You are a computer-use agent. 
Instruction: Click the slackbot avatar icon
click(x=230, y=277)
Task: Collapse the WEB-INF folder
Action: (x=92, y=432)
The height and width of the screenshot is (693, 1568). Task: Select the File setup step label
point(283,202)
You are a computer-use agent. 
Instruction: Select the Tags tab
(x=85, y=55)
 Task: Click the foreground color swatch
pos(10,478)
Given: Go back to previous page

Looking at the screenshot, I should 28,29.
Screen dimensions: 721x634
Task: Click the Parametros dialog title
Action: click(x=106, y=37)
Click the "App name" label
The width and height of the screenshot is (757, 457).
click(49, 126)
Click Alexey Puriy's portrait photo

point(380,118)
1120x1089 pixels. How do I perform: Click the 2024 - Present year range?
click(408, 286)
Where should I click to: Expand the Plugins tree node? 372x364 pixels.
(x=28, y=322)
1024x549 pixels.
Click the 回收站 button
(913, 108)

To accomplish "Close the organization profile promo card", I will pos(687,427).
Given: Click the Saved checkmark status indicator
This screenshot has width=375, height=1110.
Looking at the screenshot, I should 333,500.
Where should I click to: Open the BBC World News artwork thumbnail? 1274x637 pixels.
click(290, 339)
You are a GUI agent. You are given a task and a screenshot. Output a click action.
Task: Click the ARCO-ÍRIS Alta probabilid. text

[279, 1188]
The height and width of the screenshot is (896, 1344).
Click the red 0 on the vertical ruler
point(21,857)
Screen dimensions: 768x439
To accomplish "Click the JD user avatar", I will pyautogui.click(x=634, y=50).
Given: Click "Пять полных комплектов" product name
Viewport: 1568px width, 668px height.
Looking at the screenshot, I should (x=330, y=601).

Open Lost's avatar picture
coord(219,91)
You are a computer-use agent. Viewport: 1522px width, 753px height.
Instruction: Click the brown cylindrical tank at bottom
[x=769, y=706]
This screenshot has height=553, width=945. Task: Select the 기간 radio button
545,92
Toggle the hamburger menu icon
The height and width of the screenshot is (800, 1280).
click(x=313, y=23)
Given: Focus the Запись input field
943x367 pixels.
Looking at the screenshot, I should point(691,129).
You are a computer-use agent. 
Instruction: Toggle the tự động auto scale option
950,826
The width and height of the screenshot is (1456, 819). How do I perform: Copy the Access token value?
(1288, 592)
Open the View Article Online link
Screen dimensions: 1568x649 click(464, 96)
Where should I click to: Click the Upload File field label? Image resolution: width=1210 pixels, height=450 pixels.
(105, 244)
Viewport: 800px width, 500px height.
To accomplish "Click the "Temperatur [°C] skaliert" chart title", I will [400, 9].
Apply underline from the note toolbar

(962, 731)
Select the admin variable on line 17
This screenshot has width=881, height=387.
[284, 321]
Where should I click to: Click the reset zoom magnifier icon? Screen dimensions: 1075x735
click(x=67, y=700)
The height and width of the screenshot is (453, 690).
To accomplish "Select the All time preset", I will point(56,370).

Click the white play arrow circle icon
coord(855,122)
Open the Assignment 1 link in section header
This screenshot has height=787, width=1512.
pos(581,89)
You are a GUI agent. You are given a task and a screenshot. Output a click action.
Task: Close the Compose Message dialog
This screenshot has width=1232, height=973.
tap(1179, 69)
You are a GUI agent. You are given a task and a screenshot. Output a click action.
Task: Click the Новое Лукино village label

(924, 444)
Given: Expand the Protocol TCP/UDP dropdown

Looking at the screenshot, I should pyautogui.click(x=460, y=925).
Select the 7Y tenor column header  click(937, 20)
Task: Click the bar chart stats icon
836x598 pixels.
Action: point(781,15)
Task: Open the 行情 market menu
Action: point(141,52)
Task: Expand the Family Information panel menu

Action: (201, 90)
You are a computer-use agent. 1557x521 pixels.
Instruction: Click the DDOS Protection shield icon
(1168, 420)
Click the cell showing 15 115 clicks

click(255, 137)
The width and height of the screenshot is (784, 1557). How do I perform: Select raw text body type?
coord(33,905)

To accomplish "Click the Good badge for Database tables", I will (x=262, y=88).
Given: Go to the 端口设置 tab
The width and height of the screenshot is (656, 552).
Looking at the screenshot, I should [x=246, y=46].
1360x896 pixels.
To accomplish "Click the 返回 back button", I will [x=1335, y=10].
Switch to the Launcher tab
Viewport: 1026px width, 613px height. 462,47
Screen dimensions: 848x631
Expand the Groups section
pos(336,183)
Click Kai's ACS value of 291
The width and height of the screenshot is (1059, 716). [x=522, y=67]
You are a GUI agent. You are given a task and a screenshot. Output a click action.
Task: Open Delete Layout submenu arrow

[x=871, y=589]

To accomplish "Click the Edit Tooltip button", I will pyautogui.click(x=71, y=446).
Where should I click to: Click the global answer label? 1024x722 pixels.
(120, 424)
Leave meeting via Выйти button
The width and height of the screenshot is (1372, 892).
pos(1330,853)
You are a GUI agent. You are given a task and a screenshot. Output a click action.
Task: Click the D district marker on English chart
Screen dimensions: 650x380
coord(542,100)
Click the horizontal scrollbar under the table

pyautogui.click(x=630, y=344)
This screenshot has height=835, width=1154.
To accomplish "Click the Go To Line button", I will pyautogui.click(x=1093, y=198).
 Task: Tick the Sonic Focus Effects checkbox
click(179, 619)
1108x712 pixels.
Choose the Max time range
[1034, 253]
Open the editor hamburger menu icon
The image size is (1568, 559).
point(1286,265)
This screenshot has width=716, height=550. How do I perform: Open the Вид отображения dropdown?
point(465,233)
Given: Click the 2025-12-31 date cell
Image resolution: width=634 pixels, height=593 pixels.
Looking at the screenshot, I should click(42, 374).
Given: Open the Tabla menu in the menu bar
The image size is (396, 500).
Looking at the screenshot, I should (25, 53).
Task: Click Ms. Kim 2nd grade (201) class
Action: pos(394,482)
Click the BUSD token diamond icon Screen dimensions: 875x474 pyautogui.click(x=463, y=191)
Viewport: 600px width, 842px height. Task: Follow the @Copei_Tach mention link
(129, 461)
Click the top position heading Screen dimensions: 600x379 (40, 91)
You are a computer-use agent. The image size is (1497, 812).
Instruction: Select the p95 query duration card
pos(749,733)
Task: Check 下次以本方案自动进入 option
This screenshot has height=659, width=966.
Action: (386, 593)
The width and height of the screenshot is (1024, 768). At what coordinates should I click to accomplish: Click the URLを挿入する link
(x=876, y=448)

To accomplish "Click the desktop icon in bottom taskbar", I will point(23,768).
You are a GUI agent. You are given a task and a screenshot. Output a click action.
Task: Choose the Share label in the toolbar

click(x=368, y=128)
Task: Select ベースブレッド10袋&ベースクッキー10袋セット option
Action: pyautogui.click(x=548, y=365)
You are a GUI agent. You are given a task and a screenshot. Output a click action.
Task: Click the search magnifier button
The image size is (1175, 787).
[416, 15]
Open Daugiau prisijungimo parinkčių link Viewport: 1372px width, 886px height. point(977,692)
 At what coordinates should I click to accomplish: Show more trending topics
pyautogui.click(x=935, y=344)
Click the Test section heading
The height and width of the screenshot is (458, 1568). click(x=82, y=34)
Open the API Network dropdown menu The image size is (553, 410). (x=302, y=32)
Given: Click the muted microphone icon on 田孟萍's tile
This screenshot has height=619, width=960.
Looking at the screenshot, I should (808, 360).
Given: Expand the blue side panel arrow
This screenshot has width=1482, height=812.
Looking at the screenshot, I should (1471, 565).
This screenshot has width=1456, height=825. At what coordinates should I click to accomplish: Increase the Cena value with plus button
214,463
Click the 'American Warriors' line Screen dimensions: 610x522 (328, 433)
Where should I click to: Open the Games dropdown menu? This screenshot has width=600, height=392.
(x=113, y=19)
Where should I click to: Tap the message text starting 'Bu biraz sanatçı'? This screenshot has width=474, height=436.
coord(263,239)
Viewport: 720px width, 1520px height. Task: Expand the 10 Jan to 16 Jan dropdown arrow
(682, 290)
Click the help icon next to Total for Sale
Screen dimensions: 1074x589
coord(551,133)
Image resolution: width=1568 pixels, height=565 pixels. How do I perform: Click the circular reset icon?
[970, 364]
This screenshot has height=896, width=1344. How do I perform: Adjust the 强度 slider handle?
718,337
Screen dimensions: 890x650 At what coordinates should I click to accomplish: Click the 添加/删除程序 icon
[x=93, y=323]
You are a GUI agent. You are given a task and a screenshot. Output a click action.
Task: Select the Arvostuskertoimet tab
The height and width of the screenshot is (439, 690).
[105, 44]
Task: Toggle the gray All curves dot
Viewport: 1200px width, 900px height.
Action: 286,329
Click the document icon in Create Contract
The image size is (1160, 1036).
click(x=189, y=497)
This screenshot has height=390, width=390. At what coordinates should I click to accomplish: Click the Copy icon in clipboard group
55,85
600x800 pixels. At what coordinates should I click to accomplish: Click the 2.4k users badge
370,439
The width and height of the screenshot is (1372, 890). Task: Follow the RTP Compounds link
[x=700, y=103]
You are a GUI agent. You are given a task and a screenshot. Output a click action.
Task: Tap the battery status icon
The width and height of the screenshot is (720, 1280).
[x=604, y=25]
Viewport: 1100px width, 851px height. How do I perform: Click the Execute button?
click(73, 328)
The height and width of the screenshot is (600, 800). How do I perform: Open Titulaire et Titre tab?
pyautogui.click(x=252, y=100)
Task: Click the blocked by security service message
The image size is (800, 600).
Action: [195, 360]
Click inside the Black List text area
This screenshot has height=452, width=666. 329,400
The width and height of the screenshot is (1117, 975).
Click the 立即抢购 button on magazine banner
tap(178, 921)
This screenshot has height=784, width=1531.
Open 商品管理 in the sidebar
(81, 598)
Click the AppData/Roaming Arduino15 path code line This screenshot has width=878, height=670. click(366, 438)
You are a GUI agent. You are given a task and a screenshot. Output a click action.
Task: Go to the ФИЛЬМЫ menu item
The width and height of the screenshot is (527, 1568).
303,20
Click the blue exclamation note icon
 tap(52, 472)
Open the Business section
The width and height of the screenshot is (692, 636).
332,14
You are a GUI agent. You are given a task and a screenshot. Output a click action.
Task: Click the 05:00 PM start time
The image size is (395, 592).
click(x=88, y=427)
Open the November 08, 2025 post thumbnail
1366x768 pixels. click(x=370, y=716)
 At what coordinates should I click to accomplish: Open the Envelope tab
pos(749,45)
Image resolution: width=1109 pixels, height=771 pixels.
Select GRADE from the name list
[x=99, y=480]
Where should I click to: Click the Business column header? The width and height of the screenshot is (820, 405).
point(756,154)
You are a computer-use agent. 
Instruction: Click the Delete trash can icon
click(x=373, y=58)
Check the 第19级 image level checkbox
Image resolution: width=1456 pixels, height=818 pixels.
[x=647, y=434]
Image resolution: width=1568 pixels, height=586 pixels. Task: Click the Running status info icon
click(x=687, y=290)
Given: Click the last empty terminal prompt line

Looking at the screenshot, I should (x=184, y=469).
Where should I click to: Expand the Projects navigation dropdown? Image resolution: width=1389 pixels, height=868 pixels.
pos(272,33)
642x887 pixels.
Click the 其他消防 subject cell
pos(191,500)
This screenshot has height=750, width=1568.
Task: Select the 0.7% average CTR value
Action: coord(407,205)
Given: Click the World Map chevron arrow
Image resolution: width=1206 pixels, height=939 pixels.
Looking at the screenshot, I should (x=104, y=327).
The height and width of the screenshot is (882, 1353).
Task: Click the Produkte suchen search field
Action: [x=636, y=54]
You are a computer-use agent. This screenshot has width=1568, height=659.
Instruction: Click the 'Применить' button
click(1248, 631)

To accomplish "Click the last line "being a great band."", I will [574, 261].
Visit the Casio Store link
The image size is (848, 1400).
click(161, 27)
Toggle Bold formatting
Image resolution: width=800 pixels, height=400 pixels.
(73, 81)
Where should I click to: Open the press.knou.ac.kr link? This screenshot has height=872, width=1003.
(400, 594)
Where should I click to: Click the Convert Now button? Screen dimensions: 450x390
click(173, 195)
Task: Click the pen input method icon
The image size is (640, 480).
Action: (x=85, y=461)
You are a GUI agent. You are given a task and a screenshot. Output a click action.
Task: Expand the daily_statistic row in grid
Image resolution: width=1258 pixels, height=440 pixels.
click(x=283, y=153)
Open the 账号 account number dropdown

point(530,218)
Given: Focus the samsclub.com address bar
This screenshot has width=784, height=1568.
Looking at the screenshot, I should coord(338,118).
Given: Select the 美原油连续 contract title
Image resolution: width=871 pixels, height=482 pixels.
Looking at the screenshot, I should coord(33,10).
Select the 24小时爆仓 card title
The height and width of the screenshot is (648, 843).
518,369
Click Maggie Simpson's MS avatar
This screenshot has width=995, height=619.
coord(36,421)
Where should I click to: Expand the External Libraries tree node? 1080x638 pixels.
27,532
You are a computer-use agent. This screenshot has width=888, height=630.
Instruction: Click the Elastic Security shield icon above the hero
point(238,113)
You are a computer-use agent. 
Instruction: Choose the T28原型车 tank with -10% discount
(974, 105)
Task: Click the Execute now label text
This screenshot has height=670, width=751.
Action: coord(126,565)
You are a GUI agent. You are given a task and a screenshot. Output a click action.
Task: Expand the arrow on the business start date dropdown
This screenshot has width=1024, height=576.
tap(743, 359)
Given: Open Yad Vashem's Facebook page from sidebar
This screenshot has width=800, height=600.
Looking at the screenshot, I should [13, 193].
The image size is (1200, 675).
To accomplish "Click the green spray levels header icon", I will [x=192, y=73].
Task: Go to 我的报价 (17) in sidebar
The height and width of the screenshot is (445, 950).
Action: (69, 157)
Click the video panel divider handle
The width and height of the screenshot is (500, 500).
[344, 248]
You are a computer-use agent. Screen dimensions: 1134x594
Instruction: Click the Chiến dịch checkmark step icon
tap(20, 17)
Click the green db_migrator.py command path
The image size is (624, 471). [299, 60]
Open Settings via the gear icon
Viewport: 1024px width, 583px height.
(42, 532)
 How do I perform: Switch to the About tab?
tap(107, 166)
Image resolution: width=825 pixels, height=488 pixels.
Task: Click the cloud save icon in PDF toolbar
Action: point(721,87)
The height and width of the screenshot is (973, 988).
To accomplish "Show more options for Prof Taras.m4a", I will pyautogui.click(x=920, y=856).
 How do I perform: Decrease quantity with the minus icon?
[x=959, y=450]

## What you should do
Could you return exactly the stretch of the data above that starts at the line with "The width and height of the screenshot is (527, 1568)." and ends at the line with "Image resolution: width=1109", both lines included?

## Solution for this exercise
The width and height of the screenshot is (527, 1568).
303,20
Click the blue exclamation note icon
 tap(52, 472)
Open the Business section
The width and height of the screenshot is (692, 636).
332,14
You are a GUI agent. You are given a task and a screenshot. Output a click action.
Task: Click the 05:00 PM start time
The image size is (395, 592).
click(x=88, y=427)
Open the November 08, 2025 post thumbnail
1366x768 pixels. click(x=370, y=716)
 At what coordinates should I click to accomplish: Open the Envelope tab
pos(749,45)
Image resolution: width=1109 pixels, height=771 pixels.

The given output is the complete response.